Del Pozo v. Wilson Cypress Co

Decision Date16 November 1925
Docket NumberNo. 184,184
PartiesDEL POZO et al. v. WILSON CYPRESS CO
CourtU.S. Supreme Court

C. Jones and Joseph H. Jones, both of Orlando, Fla., for appellants.

Messrs. Henry C. Clark of Washington, D. C., and J. C. Cooper, of Jacksonville, for appellee.

Mr. Justice VAN DEVANTER delivered the opinion of the Court.

This is a suit to quiet title to a confirmed land grant in Florida. The plaintiffs claim as heirs of the original grantee. The defendant claims under tax deeds, and also asserts that the plaintiffs are barred from maintaining the suit, first, by adverse possession on the part of the defendant and those through whom it claims for the period fixed in the local statute of limitation; and, secondly, by inexcusable laches.

The grant was made in 1815 by Spain to Miguel Marcos, purported to cover 5,500 acres, and described the land in terms which made a survey essential to give precision to its boundaries. There was no survey during the Spanish dominion. After the cession to the United States, the heirs of the grantee presented a claim for confirmation to commissioners charged by Congress with the duty of examining and reporting on such claims. The commissioners found that the grant valid and recommended it, with others, to Congress for confirmation. The report stated that the grant was without any condition. 4 Am. State Papers (Duff Green Ed.) pp. 276, 283, 471.

By the Act of May 23, 1828, c. 70, 4 Stat. 284. Congress acted on the commissioners' report by confirming this and other claims, with the general qualification that, if any claim exceeded the number of acres in a league square, the confirmation was limited to such acreage, to be located by the claimants, within the original grant. That and other acts contemplated that the claims should be surveyed by way of precisely defining their boundaries and of con- necting them with the public land surveys. Because of delay in making the surveys, possibly resulting from inaction on the part of claimants, Congress, by the Act of June 28, 1848, c. 83, 9 Stat. 242, directed that the work proceed as soon as practicable. Early in 1851 this claim was surveyed under the direction of the Surveyor General, and on June 20 of that year the survey received the approval of that officer. As surveyed the claim contained 5,486.46 acres.1 In 1889 the grantee's heirs applied for a patent for the claim as surveyed. The application was denied by the Commissioner of the General Land Office on the mistaken theory that the claim as surveyed was more than a league square, and therefore more than was confirmed by the act of 1828. On an appeal from that ruling the Secretary of the Interior recognized that a league square, in the sense of the confirmatory act, comprised 6,002.50 acres, and directed that a patent issue for the claim 'in accordance with the survey.' 18 Land Dec. 64. In 1895 a patent was issued under that direction.

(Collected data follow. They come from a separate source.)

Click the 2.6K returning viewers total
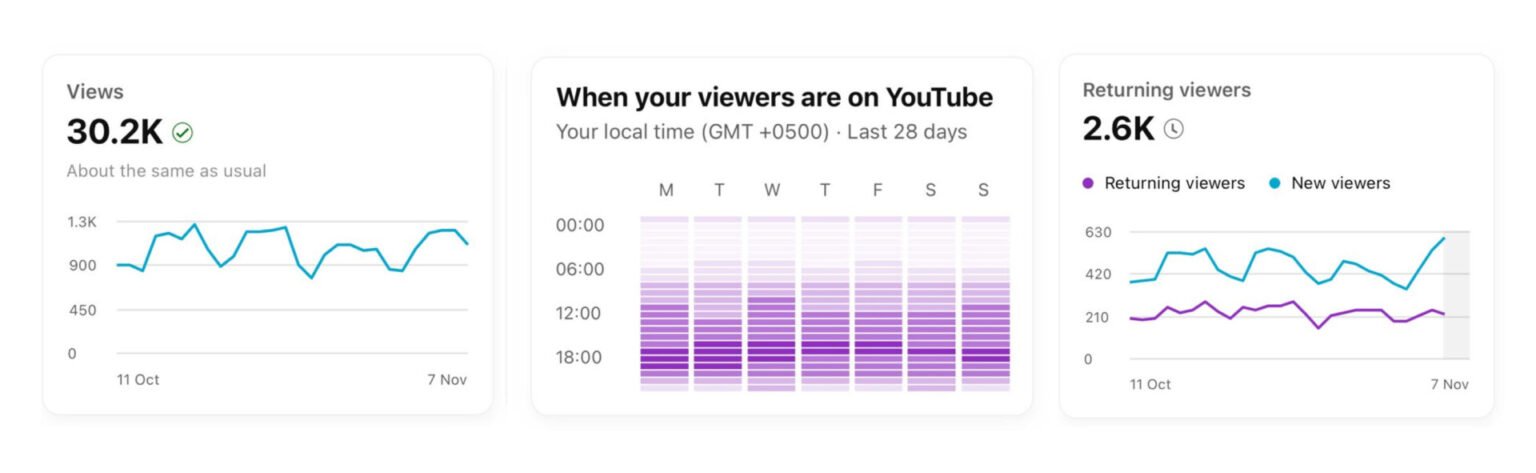 pos(1118,128)
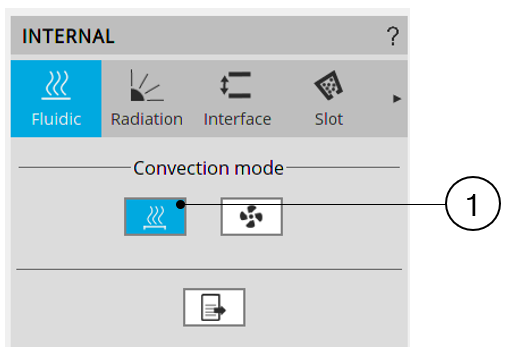Screen dimensions: 511x363
Task: Click the black callout dot on natural convection button
Action: (180, 204)
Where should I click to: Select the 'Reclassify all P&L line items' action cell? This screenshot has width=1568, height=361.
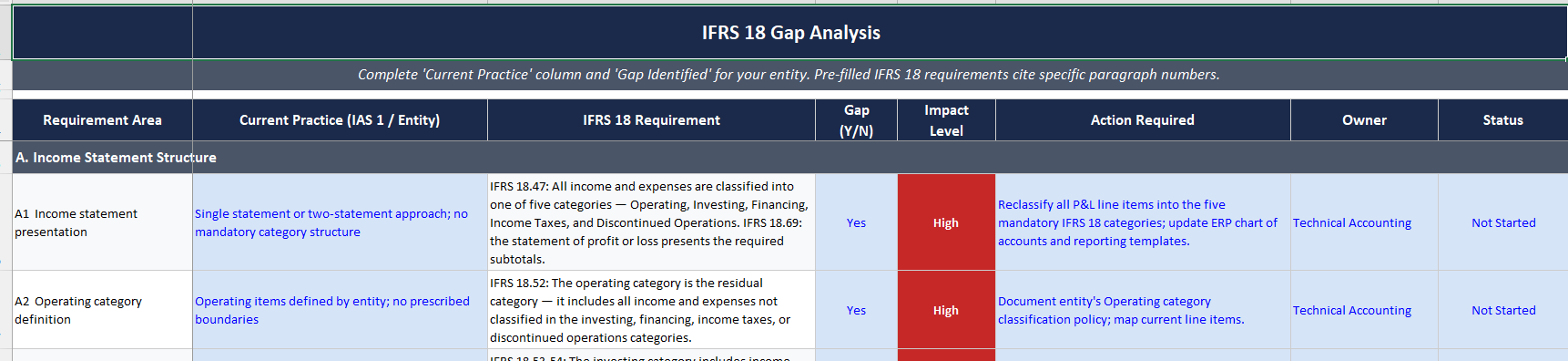point(1143,222)
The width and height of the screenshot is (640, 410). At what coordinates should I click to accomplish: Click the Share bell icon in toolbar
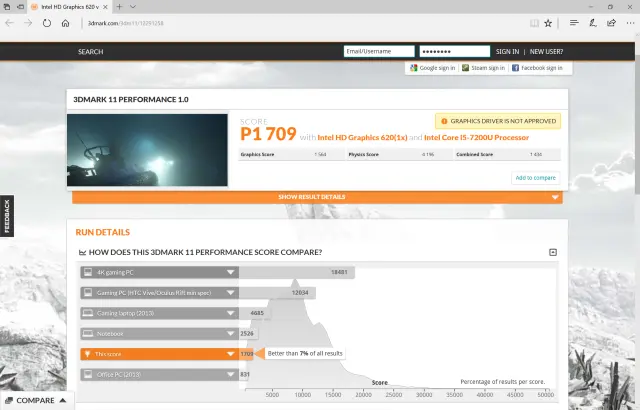pos(610,22)
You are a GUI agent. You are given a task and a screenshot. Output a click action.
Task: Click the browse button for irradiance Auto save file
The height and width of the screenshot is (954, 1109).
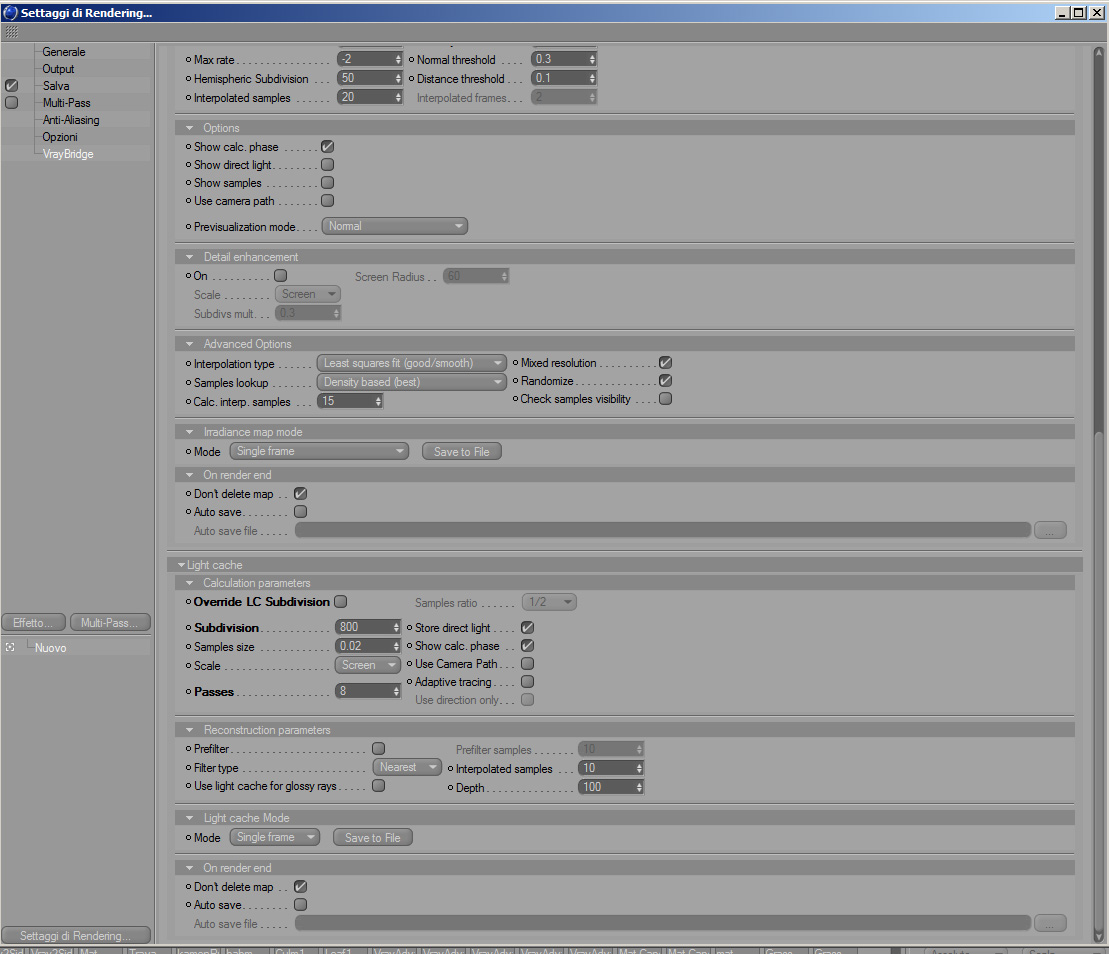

The tax deeds under which the defendant claims were issued-the earliest in 1852 and others before 1872. The one of 1852 may be put out of view. The plaintiffs say in their bill that the others 'are fair upon their face,' but otherwise invalid. The bill contains a like statement respecting the mesne conveyances whereby the defendant succeeded to the tax title.

This suit by the heirs was begun in 1907. The present appeal is the second one to this court.

Originally the District Court and the Circuit Court of Appeals ruled that the title was in the United States, and the land not taxable, until the issue of the patent, and therefore that the tax deeds, all of which preceded the patent, were absolutely void, and did not give even color of title. In that view the District Court gave and the Circuit Court of Appeals affirmed a decree for the plaintiffs, without considering the conformity of the tax proceedings to the local law, or the questions arising out of the evidence bearing on the defenses of adverse possession and laches. On the first appeal to this court that view was disapproved and the decree reversed. 236 U. S. 635, 35 S. Ct. 446, 59 L. Ed. 758. In keeping with prior decisions this court held, in substance, that—

(1) The purpose of the confirmatory act of 1828 was not to create a new right, but to recognize, in fulfillment of treaty obligations, a right conferred by Spain while the land was under her dominion.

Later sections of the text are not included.